Our main focus at M8 Ventures right now is growing our new angel syndicate on the Aussie Angels platform.
Although I’ve been a member of a few angel syndicates for a while now, it’s a whole other thing to manage one, and I’ve learned a lot about how most syndicates work, how and when you should consider approaching them, and how syndicates differ from VC funds. If you have a startup that might need to raise capital in the future, this is for you.
What’s the difference between a VC fund and a syndicate?
A syndicate operates differently to a VC fund. A VC fund manager is a partnership between the people who started the VC fund (they usually have titles like “General Partner’ or “Managing Partner”), the investment team (with titles like “Operating Partner” or “Investment Principal”), and the high net worth individuals, family offices, corporations, superannuation funds and governments which typically invest in VC funds (who in the VC fund partnership are grouped together as “Limited Partners” (LPs).
As a VC fund grows its funds under management it will add on a support staff of analysts, associates (aspiring partners), venture partners (investors who also do some work for the VC fund), operations, marketing, finance and legal staff.
Syndicates investing in tech startups in Australia are typically run by a much smaller team; all the way from a part-time role for a handful of people for older, more established angel syndicates like Sydney Angels, Melbourne Angels or Brisbane Angels, down to some syndicates which are a side-project, for one person only, who may only spend a day working on the syndicate per month.
As far as I know there’s no difference between the investment outcomes of large or small teams in VC or angel syndicates but knowing how much time the syndicate manager is able to devote to their syndicate helps you set an expectation for how likely they are to respond to communications, progress a deal through due diligence, or whether they do much due diligence at all.
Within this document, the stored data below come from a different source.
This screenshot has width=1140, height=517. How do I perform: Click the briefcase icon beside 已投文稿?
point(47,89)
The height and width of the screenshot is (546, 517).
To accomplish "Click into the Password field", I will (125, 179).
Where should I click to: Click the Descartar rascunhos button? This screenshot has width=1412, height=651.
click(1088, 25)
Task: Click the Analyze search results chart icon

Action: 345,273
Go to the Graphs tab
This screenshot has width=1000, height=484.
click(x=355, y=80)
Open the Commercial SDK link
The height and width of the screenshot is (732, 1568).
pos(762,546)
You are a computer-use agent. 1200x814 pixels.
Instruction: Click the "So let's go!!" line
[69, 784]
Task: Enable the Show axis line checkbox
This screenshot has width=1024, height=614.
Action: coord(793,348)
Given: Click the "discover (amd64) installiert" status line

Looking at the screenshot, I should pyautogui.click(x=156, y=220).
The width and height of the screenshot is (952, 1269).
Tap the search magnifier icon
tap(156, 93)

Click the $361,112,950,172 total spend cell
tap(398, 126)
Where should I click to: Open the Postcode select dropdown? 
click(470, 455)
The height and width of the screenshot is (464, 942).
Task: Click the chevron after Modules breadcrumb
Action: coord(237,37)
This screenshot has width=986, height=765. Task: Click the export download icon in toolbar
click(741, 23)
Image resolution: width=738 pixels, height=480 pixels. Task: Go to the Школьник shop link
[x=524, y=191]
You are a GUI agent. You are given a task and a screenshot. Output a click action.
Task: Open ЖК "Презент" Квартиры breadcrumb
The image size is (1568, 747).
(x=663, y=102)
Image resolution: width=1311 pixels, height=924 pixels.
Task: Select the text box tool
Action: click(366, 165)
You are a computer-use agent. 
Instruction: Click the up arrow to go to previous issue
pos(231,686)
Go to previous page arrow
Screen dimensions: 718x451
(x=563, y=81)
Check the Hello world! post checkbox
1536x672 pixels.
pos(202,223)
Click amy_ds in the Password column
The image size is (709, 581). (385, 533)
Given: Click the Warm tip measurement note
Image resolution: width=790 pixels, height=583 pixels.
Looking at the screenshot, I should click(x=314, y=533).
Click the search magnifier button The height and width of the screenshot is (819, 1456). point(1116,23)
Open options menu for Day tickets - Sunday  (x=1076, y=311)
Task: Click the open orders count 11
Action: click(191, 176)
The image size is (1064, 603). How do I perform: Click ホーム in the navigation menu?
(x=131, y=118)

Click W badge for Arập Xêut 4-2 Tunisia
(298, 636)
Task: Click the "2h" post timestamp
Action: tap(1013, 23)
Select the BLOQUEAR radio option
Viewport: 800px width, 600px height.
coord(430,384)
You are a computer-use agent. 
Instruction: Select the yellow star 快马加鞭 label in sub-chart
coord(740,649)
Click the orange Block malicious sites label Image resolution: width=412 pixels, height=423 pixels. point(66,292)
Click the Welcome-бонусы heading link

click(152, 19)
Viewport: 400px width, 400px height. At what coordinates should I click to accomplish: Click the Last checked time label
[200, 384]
Just remember that every syndicate manager is doing the best they can, and if they can’t respond right away, it’s probably not because there’s anything wrong with you or your startup. They’ve just got a lot going on right now.
Understanding who makes investment decisions
To understand the VC fund, learn as much as you can about the background, track record and investment focus of the general partners and managing partners, because they started it, lead it and are ultimately responsible for what the VC fund invests in and why.

M8 Ventures managing partners Emily Rich and Alan Jones
Those general partners got started by first persuading LPs to commit to investing in the first fund they raised. When an LP commits to investing in the fund, they don’t have to send all the money to the fund manager right away, but once they’ve signed the papers, they’re on the hook for the money.
The general partners now have some degree of certainty about how much capital they have to work with when investing, and a high degree of autonomy in which companies they invest in. If an LP is unhappy with the investment decisions a VC fund manager makes, there’s not much they can do about it without taking the fund manager to court or refusing to participate in future funds they raise.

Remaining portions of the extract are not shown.